_Aim of the task_: Write out, unchanged, the lines from the one holding "Instruction: Click Cancel" to the close of the listing. Both the first and last lines belong in it.
Data listing below:
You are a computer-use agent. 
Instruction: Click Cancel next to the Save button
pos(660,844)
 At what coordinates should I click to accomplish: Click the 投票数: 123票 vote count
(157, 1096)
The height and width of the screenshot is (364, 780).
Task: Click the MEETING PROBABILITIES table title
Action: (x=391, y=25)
End of Data listing.
_Result_:
Instruction: Click Cancel next to the Save button
pos(660,844)
 At what coordinates should I click to accomplish: Click the 投票数: 123票 vote count
(157, 1096)
The height and width of the screenshot is (364, 780).
Task: Click the MEETING PROBABILITIES table title
Action: (x=391, y=25)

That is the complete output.